# START OF Recorded information
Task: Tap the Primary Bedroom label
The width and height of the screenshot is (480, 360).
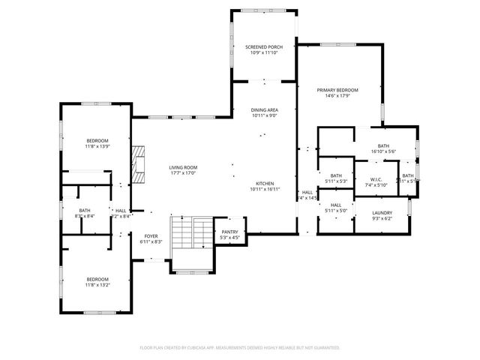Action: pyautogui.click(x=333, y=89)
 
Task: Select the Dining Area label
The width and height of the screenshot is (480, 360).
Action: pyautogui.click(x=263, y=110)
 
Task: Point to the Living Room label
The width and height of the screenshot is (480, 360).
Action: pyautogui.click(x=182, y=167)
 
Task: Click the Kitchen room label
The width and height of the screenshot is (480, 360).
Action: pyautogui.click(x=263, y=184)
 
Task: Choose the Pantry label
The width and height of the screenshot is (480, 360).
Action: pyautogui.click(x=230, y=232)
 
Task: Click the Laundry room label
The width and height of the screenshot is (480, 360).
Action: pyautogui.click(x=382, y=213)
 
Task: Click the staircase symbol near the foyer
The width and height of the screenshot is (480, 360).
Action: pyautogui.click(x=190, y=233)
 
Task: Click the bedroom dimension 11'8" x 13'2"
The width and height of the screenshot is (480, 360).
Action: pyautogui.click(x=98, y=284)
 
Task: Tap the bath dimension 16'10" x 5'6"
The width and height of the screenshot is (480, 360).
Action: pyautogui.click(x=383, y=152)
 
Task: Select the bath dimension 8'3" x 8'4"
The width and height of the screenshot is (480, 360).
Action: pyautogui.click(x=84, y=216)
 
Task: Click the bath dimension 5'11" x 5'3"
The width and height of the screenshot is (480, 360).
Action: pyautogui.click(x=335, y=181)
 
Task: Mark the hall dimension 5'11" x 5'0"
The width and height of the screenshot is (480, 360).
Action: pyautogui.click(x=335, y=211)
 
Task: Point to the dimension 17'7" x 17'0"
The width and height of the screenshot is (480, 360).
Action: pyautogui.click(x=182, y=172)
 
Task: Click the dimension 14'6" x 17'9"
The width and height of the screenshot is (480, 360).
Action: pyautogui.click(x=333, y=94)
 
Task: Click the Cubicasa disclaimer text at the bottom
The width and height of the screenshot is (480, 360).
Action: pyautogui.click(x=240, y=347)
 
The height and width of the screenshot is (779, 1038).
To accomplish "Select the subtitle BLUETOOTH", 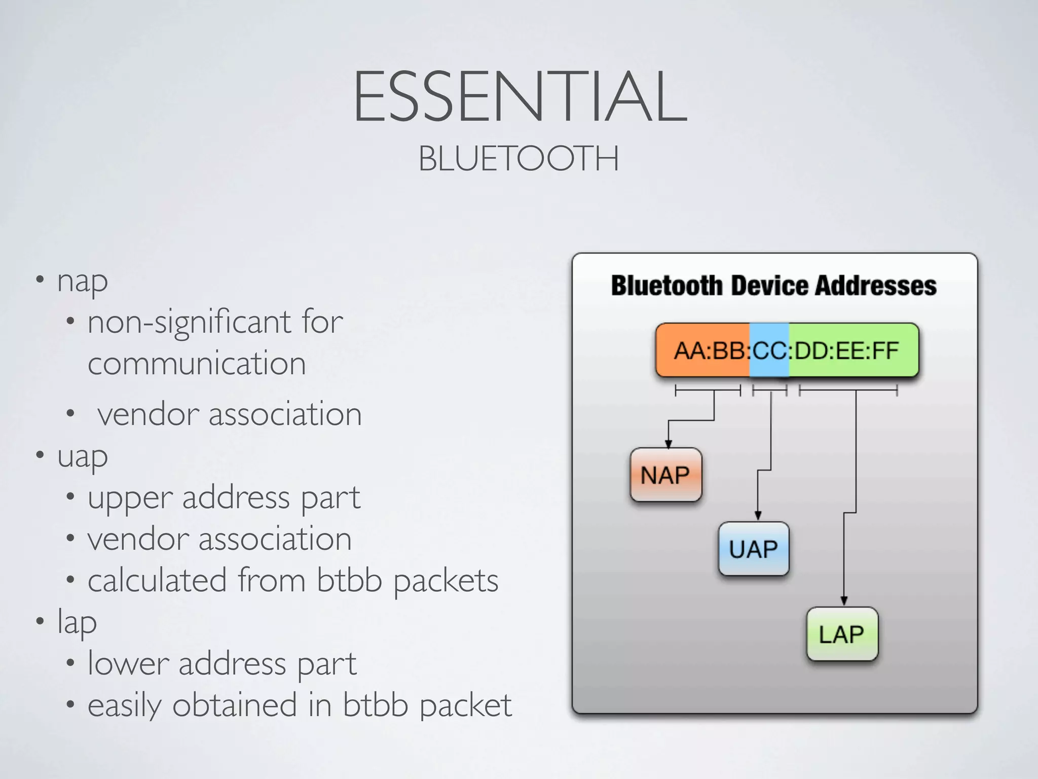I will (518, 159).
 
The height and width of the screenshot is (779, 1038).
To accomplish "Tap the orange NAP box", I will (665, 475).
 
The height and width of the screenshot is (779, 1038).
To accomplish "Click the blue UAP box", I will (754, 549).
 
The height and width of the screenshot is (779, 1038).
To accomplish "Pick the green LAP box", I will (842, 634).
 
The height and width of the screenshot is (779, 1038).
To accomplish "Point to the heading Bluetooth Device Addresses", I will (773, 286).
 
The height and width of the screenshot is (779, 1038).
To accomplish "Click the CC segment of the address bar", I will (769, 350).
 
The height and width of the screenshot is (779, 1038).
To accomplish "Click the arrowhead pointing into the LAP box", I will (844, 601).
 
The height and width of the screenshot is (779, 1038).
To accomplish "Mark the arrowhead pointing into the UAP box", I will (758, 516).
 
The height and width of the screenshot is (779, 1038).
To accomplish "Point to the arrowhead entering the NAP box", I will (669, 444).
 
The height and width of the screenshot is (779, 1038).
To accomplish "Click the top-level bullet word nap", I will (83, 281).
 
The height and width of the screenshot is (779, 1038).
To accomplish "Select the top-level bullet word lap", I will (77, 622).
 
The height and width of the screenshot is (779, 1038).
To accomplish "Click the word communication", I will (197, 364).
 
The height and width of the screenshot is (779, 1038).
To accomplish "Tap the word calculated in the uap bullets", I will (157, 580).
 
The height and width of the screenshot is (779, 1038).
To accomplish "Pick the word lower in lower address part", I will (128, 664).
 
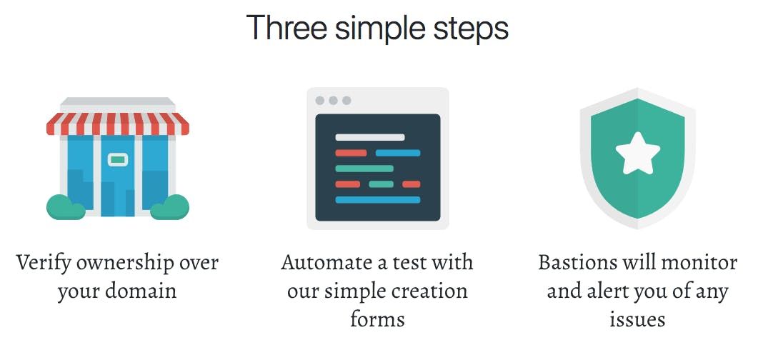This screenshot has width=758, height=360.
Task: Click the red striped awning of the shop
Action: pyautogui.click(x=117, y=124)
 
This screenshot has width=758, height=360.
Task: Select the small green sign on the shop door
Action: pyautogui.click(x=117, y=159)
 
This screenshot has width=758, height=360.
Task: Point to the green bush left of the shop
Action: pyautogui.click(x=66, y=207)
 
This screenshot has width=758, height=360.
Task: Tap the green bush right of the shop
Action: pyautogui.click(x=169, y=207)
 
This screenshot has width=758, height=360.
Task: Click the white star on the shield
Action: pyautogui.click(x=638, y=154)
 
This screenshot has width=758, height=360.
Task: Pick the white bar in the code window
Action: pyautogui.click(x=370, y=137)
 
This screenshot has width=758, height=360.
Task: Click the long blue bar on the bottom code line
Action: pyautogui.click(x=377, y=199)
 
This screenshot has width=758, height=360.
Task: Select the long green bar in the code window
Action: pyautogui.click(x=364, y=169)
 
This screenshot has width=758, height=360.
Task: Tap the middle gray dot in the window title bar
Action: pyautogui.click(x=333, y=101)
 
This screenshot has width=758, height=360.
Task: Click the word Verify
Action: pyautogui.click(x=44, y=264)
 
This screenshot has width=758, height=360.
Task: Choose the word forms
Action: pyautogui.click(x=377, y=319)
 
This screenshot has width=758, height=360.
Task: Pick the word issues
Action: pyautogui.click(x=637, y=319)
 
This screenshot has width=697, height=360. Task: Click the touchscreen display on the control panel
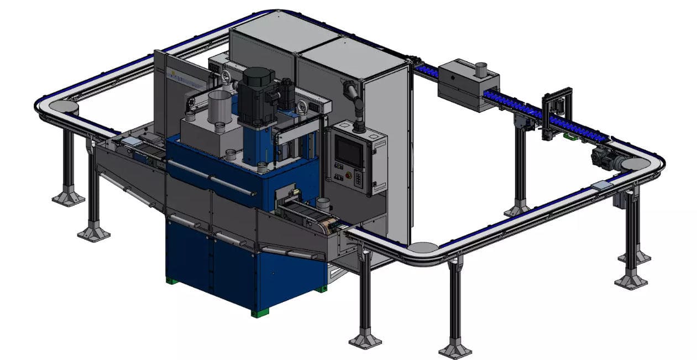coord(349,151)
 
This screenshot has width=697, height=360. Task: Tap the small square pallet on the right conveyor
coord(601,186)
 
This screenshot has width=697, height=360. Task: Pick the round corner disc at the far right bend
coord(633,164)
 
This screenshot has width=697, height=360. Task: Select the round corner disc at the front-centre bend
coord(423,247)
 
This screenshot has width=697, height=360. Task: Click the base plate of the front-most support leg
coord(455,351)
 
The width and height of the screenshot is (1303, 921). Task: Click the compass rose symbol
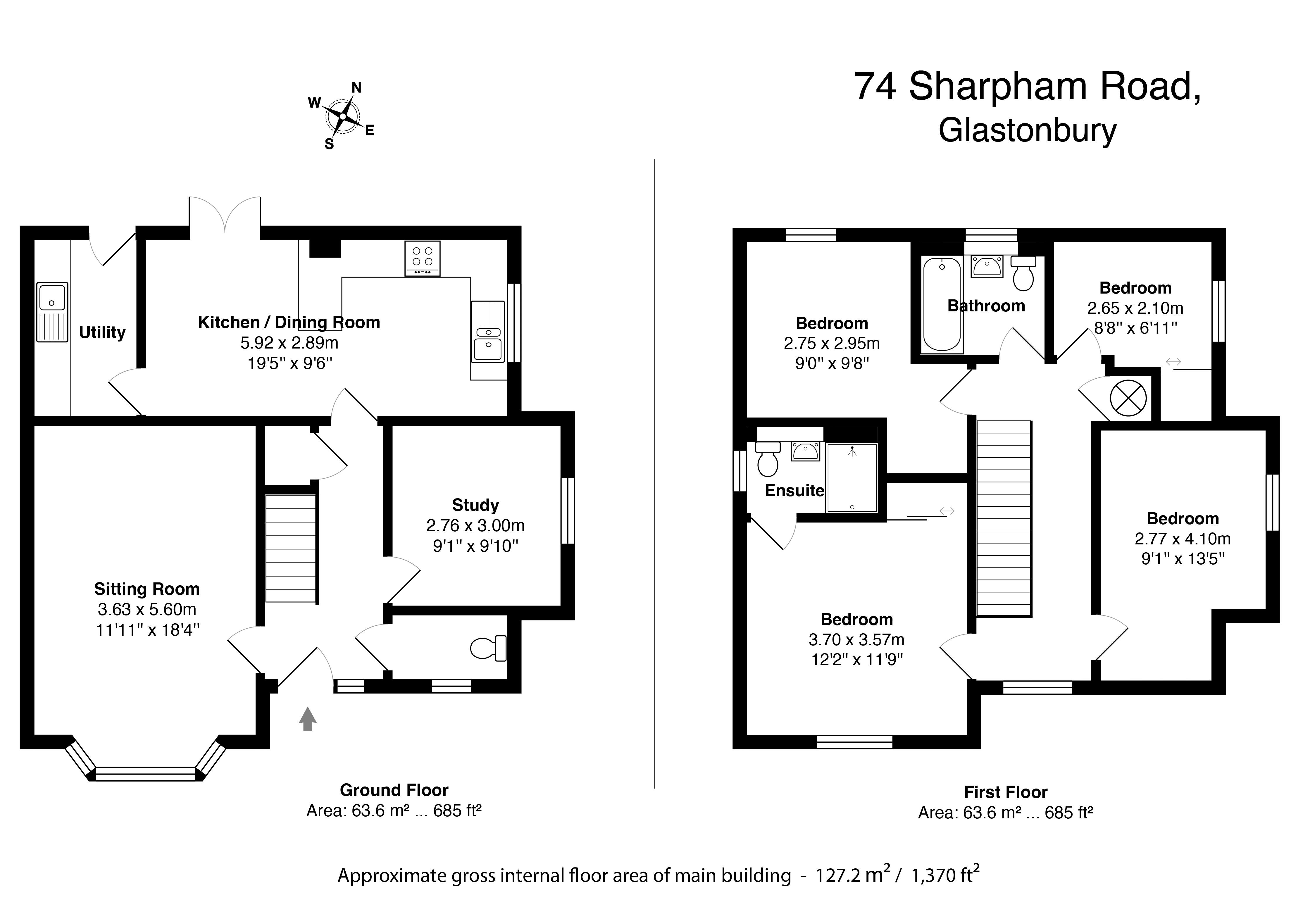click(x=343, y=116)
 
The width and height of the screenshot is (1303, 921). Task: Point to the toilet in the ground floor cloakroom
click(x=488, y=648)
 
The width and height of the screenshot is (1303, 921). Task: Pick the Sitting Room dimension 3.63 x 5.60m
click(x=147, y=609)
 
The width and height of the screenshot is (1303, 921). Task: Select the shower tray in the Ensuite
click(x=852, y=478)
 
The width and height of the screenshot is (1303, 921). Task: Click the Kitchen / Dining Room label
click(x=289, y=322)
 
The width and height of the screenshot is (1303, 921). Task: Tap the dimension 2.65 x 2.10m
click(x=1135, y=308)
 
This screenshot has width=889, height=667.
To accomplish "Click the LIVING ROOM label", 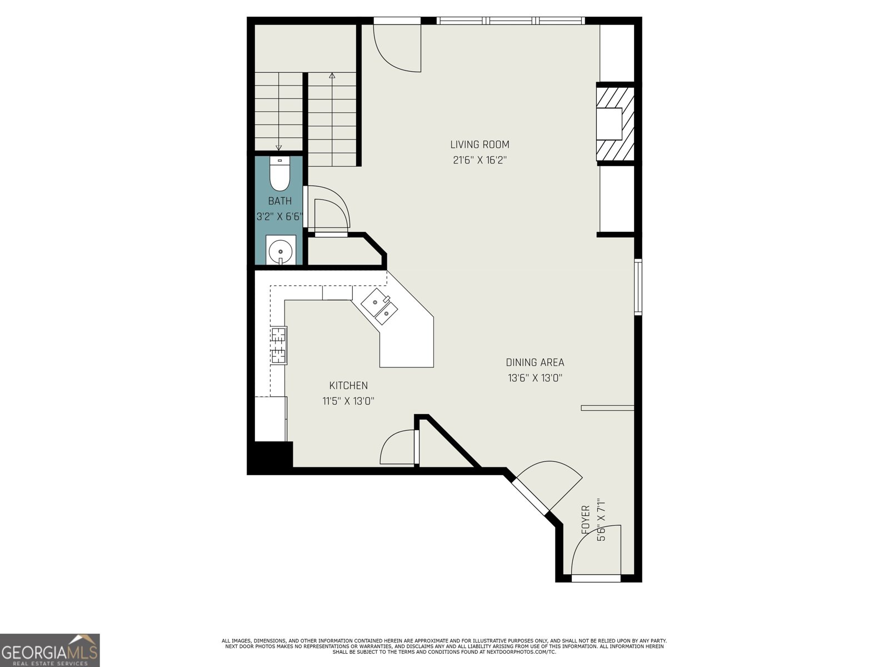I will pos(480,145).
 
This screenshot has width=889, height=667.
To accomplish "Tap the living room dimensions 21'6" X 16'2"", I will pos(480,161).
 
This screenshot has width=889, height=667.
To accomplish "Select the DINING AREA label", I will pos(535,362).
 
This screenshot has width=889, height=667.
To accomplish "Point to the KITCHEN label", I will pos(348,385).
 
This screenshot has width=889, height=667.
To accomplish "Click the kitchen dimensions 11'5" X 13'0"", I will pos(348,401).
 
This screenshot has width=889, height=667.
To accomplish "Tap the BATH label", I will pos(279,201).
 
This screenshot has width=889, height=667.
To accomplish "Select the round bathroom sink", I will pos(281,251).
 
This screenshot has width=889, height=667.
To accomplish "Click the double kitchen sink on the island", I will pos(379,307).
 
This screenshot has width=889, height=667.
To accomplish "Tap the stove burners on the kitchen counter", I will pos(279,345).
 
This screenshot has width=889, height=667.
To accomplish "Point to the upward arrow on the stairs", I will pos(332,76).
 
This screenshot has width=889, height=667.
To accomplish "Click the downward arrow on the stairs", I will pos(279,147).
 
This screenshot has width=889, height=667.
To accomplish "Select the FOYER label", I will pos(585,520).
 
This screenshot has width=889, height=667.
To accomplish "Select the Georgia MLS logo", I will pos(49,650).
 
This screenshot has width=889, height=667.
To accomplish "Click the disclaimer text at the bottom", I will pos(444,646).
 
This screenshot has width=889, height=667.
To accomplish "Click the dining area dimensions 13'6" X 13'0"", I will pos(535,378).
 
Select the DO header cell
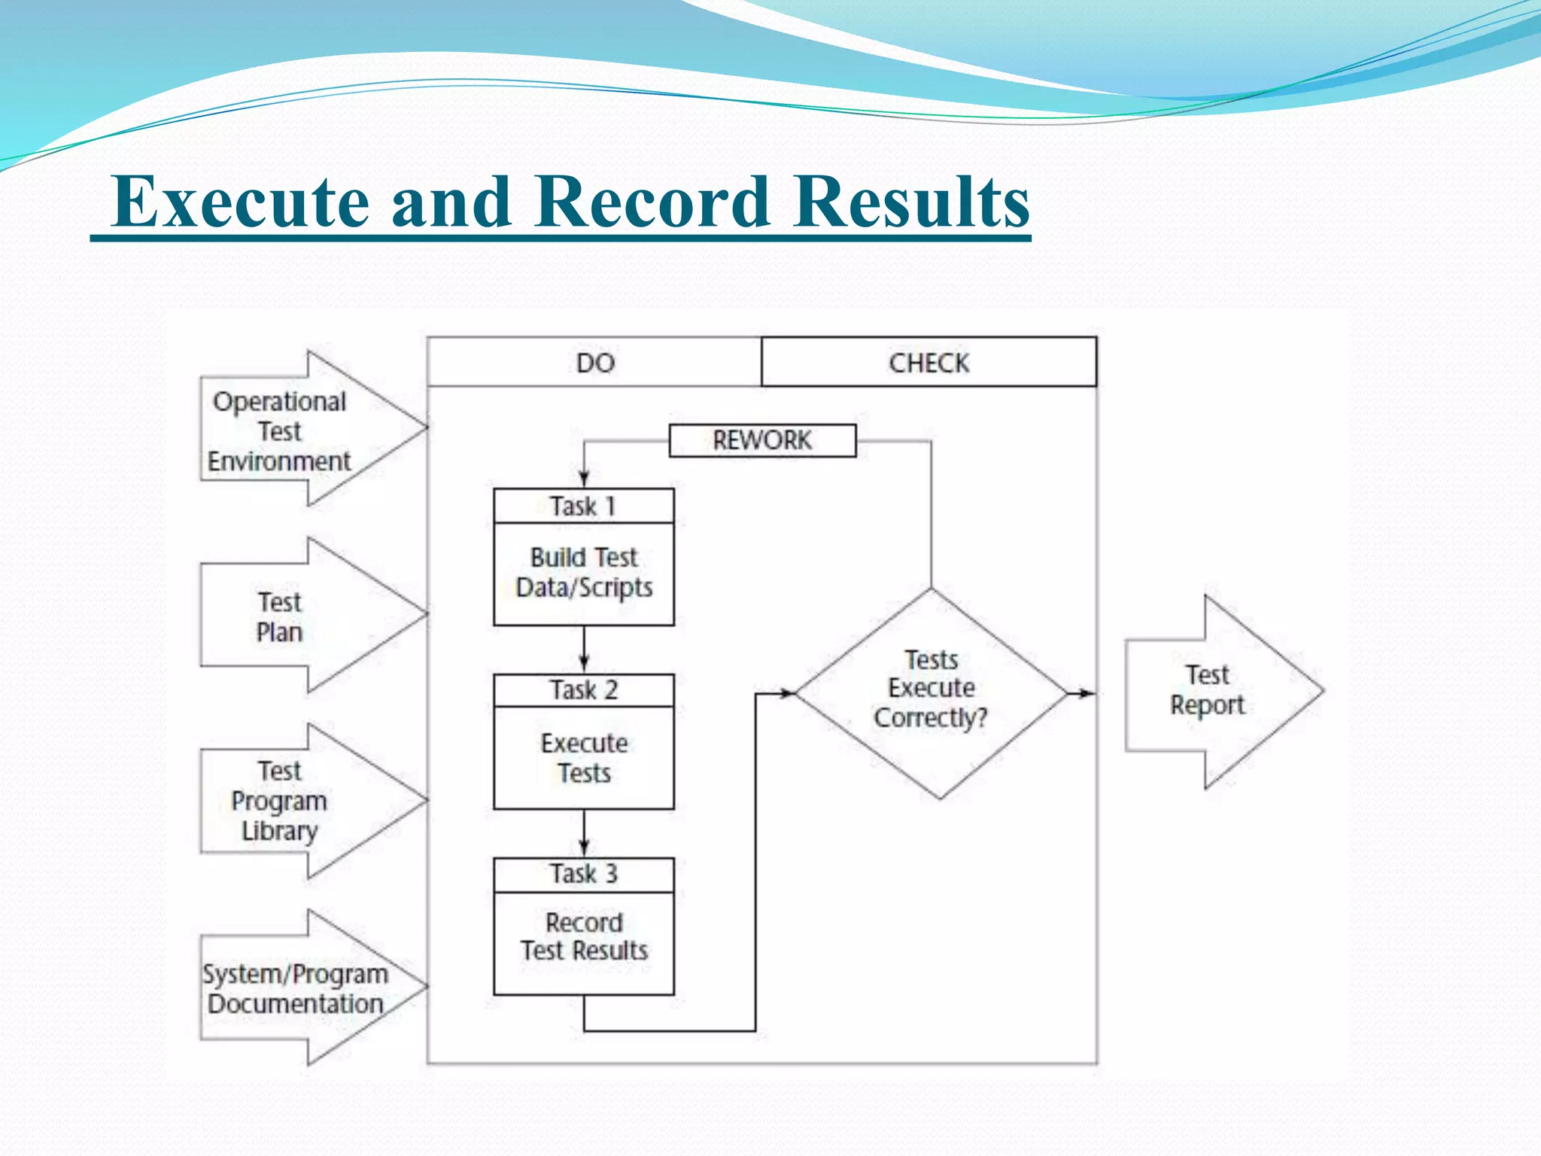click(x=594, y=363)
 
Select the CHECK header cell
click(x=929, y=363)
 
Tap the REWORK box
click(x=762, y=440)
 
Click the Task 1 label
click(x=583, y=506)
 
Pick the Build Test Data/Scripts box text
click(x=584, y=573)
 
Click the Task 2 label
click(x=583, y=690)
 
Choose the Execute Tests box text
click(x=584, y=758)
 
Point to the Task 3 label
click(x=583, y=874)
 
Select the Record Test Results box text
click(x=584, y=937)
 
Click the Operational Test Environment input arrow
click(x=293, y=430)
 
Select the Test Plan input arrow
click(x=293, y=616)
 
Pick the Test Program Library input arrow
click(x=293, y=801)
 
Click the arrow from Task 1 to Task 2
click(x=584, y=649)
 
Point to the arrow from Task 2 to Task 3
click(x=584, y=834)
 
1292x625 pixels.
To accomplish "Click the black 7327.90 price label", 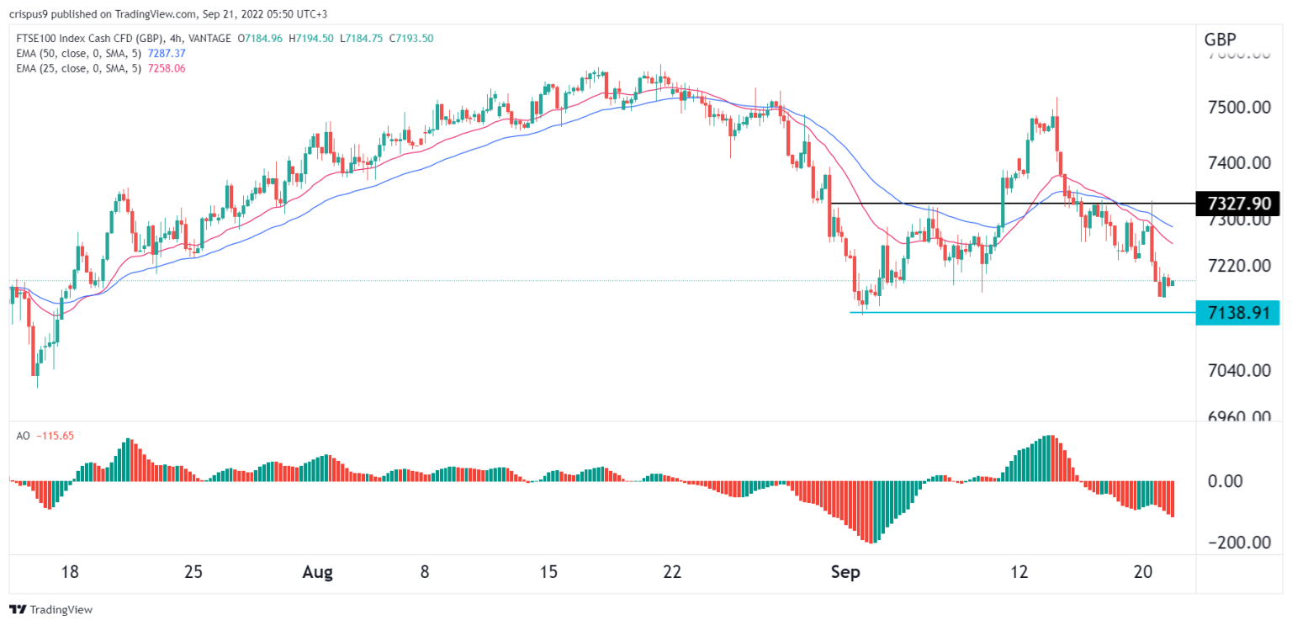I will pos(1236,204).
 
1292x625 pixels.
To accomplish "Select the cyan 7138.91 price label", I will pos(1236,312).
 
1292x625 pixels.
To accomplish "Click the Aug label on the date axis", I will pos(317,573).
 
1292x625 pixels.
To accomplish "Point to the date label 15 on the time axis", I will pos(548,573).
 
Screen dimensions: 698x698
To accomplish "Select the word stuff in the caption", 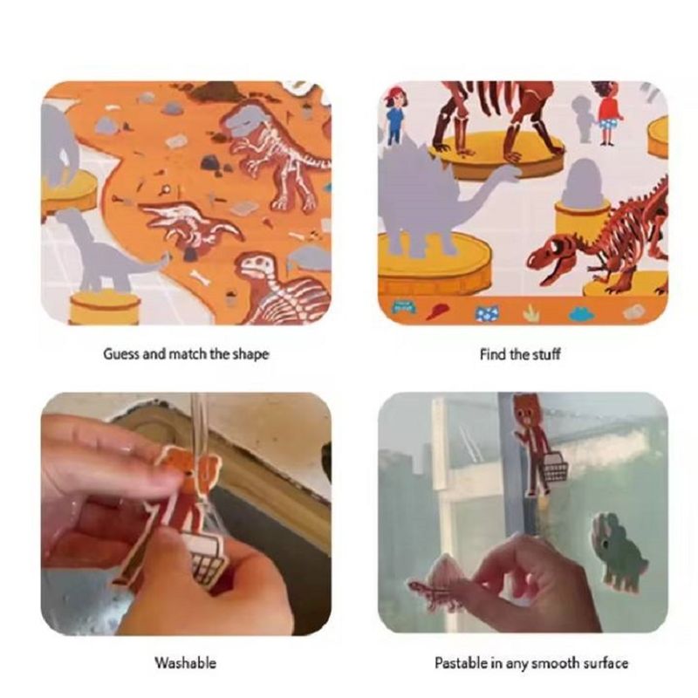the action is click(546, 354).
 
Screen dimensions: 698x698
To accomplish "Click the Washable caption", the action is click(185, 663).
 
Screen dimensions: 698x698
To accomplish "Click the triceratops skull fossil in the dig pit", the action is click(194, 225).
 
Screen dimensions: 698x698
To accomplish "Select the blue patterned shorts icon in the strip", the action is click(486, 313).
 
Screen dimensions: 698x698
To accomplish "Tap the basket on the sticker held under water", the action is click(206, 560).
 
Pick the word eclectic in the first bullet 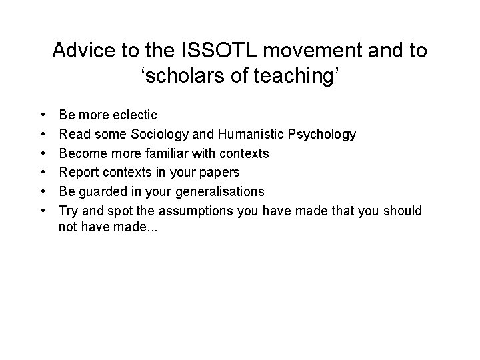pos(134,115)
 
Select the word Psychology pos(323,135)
# END OF Recorded information
Directive
Copy the data from the line with "This screenshot has width=697, height=360. Task: Select" to the line with "click(x=1135, y=308)", both ends included, keeping every line in full but shifting each coordinate in the answers by adding 19 to every number. Omit the pictures.

Written response
This screenshot has width=697, height=360. Task: Select the round corner disc at the front-centre bend
coord(442,266)
 
This screenshot has width=697, height=360. Task: Click the base plate of the front-most support leg
coord(474,370)
 
The width and height of the screenshot is (1303, 921). Task: Click the compass rose symbol
click(x=362, y=135)
 
The width and height of the screenshot is (1303, 921). Task: Point to the toilet in the ground floor cloakroom
click(x=507, y=667)
 
The width and height of the screenshot is (1303, 921). Task: Pick the Sitting Room dimension 3.63 x 5.60m
click(x=166, y=628)
 
The width and height of the screenshot is (1303, 921). Task: Select the shower tray in the Ensuite
click(x=871, y=497)
 
The width and height of the screenshot is (1303, 921). Task: Click the Kitchen / Dining Room label
click(x=308, y=341)
 
The width and height of the screenshot is (1303, 921). Task: Tap the dimension 2.65 x 2.10m
click(x=1154, y=327)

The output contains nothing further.